### Description of the task
Every entry below is to be copied exactly, with nothing left out.

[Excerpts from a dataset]
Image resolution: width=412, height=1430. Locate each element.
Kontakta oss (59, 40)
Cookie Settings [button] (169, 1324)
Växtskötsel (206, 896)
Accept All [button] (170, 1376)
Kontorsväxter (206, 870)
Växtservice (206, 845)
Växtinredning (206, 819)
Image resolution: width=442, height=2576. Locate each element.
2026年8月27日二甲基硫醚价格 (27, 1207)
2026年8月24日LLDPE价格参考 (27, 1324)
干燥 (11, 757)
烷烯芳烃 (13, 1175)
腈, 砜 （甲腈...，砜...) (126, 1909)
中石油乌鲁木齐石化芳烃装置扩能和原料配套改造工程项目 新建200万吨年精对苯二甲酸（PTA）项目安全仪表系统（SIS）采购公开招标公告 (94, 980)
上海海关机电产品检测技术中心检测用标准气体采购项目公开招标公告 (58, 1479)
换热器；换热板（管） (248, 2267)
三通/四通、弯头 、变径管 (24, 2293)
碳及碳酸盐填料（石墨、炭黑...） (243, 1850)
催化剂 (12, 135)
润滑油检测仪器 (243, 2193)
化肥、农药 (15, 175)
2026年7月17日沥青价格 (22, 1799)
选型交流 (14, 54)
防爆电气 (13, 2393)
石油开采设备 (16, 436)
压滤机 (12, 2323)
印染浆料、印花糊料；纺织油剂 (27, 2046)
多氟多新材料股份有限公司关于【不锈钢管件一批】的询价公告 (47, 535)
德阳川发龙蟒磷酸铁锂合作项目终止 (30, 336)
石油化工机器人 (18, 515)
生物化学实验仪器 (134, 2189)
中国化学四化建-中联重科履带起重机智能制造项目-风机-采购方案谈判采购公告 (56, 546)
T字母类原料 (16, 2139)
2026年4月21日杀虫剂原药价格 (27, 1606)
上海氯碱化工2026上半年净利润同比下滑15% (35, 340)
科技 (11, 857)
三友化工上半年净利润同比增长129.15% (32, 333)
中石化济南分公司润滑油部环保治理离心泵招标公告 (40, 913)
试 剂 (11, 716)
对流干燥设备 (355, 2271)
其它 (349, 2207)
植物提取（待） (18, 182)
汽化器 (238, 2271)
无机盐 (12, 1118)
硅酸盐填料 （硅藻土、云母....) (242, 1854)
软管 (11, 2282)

### Result
Image resolution: width=412, height=1430. Locate each element.
Kontakta oss (59, 40)
Cookie Settings [button] (169, 1324)
Växtskötsel (206, 896)
Accept All [button] (170, 1376)
Kontorsväxter (206, 870)
Växtservice (206, 845)
Växtinredning (206, 819)
Image resolution: width=442, height=2576. Locate each element.
2026年8月27日二甲基硫醚价格 (27, 1207)
2026年8月24日LLDPE价格参考 (27, 1324)
干燥 (11, 757)
烷烯芳烃 (13, 1175)
腈, 砜 （甲腈...，砜...) (126, 1909)
中石油乌鲁木齐石化芳烃装置扩能和原料配套改造工程项目 新建200万吨年精对苯二甲酸（PTA）项目安全仪表系统（SIS）采购公开招标公告 (94, 980)
上海海关机电产品检测技术中心检测用标准气体采购项目公开招标公告 (58, 1479)
换热器；换热板（管） (248, 2267)
三通/四通、弯头 、变径管 (24, 2293)
碳及碳酸盐填料（石墨、炭黑...） (243, 1850)
催化剂 (12, 135)
润滑油检测仪器 (243, 2193)
化肥、农药 (15, 175)
2026年7月17日沥青价格 (22, 1799)
选型交流 (14, 54)
防爆电气 (13, 2393)
石油开采设备 (16, 436)
压滤机 (12, 2323)
印染浆料、印花糊料；纺织油剂 (27, 2046)
多氟多新材料股份有限公司关于【不锈钢管件一批】的询价公告 (47, 535)
德阳川发龙蟒磷酸铁锂合作项目终止 (30, 336)
石油化工机器人 (18, 515)
生物化学实验仪器 (134, 2189)
中国化学四化建-中联重科履带起重机智能制造项目-风机-采购方案谈判采购公告 (56, 546)
T字母类原料 (16, 2139)
2026年4月21日杀虫剂原药价格 (27, 1606)
上海氯碱化工2026上半年净利润同比下滑15% (35, 340)
科技 (11, 857)
三友化工上半年净利润同比增长129.15% (32, 333)
中石化济南分公司润滑油部环保治理离心泵招标公告 (40, 913)
试 剂 (11, 716)
对流干燥设备 (355, 2271)
其它 (349, 2207)
植物提取（待） (18, 182)
汽化器 (238, 2271)
无机盐 (12, 1118)
硅酸盐填料 （硅藻土、云母....) (242, 1854)
软管 (11, 2282)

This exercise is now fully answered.